* _Record extracts_:
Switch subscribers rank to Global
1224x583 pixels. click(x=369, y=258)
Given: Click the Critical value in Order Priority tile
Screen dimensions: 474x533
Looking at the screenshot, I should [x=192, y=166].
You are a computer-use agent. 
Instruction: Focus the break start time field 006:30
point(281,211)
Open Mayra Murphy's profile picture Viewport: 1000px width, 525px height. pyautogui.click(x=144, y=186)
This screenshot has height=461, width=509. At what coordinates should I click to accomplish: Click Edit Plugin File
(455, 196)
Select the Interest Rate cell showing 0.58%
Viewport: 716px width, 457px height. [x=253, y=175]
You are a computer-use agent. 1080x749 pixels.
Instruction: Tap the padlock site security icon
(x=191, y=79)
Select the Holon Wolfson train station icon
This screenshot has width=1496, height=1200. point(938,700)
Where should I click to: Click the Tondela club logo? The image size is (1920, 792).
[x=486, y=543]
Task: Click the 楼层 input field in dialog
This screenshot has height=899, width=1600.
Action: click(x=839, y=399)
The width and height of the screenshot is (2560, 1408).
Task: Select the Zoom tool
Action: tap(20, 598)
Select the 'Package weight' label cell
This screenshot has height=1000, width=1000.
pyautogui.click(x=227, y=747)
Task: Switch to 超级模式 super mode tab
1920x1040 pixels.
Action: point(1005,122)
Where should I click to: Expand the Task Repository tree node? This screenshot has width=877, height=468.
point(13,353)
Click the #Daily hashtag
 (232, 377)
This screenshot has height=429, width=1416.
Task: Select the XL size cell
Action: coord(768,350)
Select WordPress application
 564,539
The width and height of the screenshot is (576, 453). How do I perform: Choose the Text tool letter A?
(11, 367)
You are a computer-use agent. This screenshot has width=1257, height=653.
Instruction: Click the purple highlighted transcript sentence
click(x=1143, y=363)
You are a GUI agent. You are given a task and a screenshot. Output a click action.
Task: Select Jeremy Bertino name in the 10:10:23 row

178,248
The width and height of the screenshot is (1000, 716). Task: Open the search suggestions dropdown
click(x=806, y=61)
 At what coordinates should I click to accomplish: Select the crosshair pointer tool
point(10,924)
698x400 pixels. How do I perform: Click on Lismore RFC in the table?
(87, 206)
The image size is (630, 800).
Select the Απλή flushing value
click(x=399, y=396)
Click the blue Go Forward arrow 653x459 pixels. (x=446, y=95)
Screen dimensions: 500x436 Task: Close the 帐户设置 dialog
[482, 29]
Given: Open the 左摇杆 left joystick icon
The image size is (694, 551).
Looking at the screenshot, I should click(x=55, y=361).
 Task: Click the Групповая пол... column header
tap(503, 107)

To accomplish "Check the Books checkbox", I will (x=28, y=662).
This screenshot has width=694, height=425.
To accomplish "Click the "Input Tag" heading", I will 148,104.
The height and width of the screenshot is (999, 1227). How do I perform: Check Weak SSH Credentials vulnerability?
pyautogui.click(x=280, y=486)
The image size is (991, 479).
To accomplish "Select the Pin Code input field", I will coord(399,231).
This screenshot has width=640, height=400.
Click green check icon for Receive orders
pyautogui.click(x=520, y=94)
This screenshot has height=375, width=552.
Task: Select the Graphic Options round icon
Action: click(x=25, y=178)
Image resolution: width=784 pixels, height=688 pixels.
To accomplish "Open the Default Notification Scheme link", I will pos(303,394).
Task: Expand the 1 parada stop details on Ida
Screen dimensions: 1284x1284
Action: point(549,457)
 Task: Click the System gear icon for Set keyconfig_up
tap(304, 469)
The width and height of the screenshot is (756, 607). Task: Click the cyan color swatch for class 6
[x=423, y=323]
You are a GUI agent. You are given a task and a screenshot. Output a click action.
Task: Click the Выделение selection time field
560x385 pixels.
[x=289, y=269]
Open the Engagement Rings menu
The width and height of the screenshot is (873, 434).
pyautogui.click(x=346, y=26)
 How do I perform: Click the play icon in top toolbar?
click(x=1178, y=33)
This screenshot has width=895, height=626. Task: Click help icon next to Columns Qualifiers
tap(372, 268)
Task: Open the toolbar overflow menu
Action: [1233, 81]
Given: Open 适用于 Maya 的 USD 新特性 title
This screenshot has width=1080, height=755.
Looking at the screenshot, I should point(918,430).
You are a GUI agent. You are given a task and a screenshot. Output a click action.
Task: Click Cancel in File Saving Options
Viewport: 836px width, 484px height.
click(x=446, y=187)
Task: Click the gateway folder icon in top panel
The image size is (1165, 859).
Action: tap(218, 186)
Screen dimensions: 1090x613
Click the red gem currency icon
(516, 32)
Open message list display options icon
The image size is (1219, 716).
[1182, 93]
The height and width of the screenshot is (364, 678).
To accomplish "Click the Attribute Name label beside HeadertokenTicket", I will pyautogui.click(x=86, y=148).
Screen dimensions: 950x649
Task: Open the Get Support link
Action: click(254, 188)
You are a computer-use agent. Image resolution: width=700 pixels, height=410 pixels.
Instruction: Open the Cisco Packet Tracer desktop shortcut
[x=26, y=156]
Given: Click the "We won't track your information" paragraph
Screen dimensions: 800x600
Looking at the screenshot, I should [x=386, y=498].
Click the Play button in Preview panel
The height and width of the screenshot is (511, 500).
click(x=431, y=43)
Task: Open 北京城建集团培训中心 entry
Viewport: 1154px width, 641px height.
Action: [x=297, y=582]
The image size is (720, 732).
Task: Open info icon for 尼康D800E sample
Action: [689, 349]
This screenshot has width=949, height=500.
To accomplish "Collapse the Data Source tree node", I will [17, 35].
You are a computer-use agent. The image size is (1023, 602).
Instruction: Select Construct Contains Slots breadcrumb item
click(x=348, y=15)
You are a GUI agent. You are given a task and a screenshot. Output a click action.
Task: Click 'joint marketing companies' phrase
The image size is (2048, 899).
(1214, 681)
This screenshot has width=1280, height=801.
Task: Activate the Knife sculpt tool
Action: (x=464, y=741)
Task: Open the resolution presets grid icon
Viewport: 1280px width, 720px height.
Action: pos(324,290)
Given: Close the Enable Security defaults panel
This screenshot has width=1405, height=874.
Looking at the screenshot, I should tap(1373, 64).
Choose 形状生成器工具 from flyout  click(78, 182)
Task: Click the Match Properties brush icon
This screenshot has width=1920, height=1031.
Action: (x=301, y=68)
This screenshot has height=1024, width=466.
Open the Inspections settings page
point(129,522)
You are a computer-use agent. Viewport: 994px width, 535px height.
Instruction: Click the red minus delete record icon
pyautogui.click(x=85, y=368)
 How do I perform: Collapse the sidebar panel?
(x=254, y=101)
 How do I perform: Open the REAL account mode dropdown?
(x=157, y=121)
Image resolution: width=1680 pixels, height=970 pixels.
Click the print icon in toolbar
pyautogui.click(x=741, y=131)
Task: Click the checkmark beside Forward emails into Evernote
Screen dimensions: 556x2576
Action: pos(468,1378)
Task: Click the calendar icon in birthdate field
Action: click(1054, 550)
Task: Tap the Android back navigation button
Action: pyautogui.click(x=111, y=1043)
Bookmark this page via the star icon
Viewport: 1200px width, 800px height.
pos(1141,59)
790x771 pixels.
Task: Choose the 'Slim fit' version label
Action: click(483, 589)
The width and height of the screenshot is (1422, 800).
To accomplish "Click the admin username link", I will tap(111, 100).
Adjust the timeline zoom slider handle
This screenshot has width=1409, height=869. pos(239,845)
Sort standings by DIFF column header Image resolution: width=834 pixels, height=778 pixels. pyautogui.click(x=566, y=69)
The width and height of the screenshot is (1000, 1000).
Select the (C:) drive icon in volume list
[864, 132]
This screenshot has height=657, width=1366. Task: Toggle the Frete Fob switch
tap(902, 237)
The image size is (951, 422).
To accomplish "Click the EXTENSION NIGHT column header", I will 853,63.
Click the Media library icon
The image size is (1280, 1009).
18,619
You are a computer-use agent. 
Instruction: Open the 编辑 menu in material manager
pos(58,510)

* _Assignment_: If a line in the data above holds the word "Forward", count it, and give only the final number.

* _Solution to the problem_: 2